▶ _WAS GEFRAGT IST_
Wie viele Zeilen im Material enthalten die Zeichenfolge „agent“? Nenne nur die Anzahl und achte dabei auf Groß- und Kleinschreibung.

▶ _ÜBUNGSMATERIAL_
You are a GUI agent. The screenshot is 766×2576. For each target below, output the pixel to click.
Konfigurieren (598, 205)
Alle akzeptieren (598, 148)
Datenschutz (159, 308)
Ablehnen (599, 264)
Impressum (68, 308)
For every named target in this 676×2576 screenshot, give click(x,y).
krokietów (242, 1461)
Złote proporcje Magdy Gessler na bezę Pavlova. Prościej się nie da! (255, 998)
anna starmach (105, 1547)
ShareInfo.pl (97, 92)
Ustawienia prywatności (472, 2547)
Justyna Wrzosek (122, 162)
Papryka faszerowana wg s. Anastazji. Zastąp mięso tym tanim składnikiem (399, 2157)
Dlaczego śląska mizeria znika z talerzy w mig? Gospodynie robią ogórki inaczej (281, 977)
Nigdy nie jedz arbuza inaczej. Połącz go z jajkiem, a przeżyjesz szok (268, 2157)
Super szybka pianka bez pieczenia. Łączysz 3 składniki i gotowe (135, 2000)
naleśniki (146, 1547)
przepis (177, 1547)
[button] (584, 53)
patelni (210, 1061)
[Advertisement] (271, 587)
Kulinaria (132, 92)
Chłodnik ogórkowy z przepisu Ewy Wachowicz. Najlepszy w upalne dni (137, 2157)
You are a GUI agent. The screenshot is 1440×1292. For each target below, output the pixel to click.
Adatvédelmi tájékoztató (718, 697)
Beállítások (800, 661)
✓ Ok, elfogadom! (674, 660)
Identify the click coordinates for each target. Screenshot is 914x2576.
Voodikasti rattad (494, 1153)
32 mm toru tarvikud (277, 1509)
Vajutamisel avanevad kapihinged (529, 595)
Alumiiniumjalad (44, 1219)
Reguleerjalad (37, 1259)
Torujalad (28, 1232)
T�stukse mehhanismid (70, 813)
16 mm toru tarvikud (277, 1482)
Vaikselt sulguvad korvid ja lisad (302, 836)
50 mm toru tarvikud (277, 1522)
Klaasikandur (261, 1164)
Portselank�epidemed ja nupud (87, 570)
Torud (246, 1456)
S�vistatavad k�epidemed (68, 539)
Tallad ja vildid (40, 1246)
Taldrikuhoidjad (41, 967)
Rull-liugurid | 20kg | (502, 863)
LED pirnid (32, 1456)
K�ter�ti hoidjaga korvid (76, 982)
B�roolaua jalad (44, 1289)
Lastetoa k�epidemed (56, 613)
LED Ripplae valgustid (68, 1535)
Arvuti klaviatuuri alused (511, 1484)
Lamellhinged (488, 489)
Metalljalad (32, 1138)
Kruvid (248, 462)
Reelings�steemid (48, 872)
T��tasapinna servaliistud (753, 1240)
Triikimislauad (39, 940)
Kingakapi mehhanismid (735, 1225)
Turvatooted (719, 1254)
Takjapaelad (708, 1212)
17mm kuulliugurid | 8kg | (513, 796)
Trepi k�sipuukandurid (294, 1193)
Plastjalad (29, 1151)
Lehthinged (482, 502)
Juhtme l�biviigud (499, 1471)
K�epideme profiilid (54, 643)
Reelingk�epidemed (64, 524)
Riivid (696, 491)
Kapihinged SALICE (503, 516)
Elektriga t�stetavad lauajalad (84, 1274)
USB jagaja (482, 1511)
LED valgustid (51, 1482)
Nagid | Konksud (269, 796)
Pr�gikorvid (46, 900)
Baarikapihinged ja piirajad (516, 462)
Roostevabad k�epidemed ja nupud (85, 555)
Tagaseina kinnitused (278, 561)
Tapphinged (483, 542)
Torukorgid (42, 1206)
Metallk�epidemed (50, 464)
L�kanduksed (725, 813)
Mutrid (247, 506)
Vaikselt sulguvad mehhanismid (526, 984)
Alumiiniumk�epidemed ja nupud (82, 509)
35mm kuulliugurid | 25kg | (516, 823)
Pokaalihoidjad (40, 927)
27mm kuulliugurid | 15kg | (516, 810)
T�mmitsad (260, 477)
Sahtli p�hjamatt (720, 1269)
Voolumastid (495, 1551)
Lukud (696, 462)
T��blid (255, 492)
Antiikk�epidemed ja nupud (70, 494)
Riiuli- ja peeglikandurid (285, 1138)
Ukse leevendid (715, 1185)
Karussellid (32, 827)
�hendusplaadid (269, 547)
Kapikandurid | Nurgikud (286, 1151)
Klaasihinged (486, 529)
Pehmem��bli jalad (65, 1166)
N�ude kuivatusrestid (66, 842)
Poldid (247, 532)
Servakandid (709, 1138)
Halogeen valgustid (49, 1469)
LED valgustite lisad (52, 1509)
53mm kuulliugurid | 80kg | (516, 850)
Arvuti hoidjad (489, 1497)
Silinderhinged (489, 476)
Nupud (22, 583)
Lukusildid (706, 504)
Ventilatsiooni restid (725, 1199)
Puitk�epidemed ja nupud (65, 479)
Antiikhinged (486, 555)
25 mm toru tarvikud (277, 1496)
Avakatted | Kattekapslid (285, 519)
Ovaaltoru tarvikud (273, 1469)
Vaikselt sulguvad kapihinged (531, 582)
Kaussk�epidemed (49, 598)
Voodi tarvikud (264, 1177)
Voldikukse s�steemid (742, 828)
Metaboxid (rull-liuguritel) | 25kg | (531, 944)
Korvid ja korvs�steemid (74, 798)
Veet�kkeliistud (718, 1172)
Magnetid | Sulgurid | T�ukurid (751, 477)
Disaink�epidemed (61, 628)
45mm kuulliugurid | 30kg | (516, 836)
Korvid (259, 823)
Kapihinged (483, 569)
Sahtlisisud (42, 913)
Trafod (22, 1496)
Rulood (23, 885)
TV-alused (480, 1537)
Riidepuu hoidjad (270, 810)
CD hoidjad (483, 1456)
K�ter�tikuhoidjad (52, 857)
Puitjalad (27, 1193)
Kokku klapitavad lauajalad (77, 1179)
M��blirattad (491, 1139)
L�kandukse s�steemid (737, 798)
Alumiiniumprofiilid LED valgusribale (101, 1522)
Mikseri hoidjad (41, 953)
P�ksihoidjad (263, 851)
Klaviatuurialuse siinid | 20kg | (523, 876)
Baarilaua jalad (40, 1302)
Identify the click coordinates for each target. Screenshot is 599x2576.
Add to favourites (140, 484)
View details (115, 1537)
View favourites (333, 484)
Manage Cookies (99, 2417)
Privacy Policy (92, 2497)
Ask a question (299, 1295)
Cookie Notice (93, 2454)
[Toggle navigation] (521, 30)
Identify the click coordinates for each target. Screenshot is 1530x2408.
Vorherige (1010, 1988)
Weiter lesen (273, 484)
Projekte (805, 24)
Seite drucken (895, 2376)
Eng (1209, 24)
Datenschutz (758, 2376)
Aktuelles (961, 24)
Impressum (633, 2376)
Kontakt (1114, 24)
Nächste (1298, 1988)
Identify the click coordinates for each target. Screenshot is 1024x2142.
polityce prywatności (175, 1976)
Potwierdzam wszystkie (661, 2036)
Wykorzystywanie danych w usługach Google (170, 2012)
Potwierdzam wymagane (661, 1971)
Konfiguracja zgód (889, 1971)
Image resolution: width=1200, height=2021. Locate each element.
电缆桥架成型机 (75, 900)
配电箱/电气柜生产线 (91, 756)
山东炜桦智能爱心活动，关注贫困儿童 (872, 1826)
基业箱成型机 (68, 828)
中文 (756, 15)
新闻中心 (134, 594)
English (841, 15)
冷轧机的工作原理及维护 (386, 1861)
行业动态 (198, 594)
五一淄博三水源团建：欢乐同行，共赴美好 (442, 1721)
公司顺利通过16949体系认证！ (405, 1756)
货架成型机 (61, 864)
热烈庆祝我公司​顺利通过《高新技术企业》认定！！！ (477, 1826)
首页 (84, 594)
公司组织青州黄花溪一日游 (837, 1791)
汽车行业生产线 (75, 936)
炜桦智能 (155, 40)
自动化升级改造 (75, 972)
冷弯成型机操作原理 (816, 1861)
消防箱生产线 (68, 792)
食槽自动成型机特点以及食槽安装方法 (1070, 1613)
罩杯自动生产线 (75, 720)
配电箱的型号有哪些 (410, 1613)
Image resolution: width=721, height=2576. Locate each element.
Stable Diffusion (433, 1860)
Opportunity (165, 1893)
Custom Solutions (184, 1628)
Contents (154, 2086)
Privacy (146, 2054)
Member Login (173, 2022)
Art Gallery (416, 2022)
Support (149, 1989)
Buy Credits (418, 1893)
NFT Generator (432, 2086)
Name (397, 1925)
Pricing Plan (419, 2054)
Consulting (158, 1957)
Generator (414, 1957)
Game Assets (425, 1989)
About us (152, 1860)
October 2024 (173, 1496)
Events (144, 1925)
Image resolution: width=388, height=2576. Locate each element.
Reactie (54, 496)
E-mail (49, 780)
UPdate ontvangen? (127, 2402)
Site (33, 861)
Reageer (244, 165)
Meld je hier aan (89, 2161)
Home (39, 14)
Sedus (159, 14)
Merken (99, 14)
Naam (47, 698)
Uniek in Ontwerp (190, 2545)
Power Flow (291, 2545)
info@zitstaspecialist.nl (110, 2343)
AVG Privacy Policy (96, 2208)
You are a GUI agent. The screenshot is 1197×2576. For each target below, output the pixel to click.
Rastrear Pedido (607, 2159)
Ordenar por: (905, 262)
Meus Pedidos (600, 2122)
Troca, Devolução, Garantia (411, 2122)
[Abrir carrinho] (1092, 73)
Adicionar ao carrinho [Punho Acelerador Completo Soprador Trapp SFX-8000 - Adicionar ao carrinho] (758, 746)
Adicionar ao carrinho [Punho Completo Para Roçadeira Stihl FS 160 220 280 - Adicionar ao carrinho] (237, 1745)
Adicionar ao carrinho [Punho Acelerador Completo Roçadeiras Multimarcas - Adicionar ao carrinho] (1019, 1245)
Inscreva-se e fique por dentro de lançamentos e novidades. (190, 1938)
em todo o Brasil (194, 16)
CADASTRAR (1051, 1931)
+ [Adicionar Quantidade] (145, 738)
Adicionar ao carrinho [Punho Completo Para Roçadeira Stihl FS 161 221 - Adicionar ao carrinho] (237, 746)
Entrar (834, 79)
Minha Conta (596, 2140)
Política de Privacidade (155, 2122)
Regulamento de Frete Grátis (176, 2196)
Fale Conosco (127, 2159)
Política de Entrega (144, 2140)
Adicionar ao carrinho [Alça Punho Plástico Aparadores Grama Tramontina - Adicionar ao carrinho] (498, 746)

▶ _ANTWORT ZUR AUFGABE_
3